Rektor Institut Agama Islam Negeri Kendari, Nur Alim mengutuk keras aksi terorisme di Surabaya yang menyebabkan jatuhnya korban.
 
“Aksi teror adalah sebuah kejahatan kemanusiaan dan melukai peradaban manusia, apapun motif dan tujuannya. Tidak ada ajaran agama manapun  yang membenarkan aksi biadab tersebut” tegasnya.
 
Aksi bom bunuh diri terjadi pada Minggu pagi sekitar pukul 7.30 WIB di tiga rumah ibadah, yaitu Gereja Katolik Santa Maria Tak Bercela (STMB), Gereja Kristen Indonesia (GKI) di Jalan Diponegoro Surabaya, dan Gereja Pentakosta di Jalan Arjuno Surabaya. Aksi terror berlanjut di Rumah Susun Wonocolo dan yang terakhir pagi tadi, di Mapolrestabes Surabaya.
 
Nur Alim juga menyampaikan ungkapan bela sungkawa terhadap para korban dan berharap aparat penegak hukum segera mengambil langkah tegas dengan mengusut aktor intelektual dibalik peristiwa itu.
 
Selain itu Nur Alim juga meminta pihak terkait agar segera mempercepat pengesahan revisi UU Terorisme sebagai payung hukum tindakan pencegahan terorisme dan deradikalisasi. Jika pengesahan UU Terorisme tidak dapat terlaksana dalam waktu dekat, Rektor mendukung langkah presiden untuk mengeluarkan Peraturan Pemerintah Pengganti Undang-undang atau Perppu. 
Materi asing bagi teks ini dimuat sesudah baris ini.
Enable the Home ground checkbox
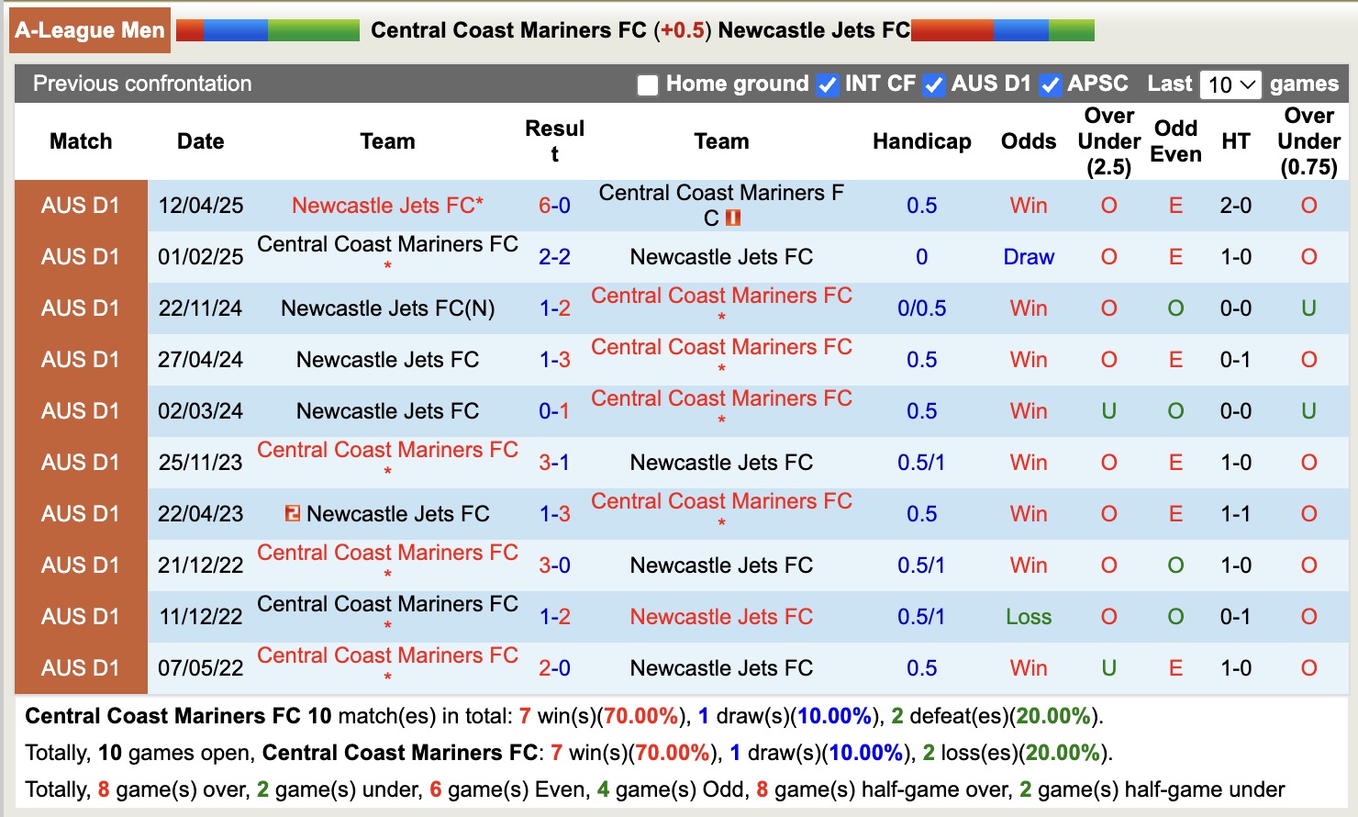This screenshot has height=817, width=1358. 650,84
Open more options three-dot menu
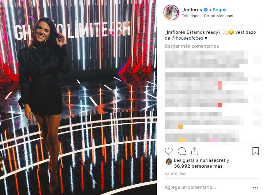266x195 pixels. (255, 187)
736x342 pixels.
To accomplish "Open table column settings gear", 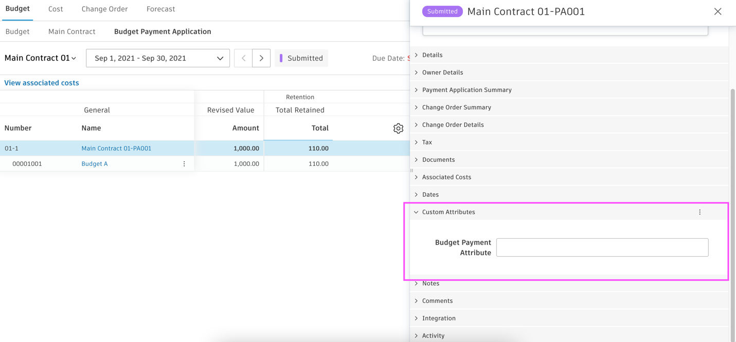I will (x=398, y=128).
“Ini kondisinya mendesak dan darurat, untuk itu kami mendukung Presiden mengeluarkan Perppu sebagai payung hukum bagi aparat agar lebih leluasa melakukan langkah antisipatif dalam menangani gerakan teror”, katanya.
 
Sementara itu, untuk menjaga kondusifitas di tengah masyarakat pasca kejadian ini, Nur Alim mengajak seluruh elemen masyarakat dan instusi Negara agar meningkakan sinergitas, persatuan dan kerjasama demi terciptanya rasa damai dan tentram.
 
“Kita perlu bersatu melawan aksi teror, mari bersinergi dan memantau tindakan yang mencurigakan di tengah masyarakat untuk dilaporkan kepada penegak hukum untuk menghindari hal-hal yang tidak kita inginkan” tutupnya.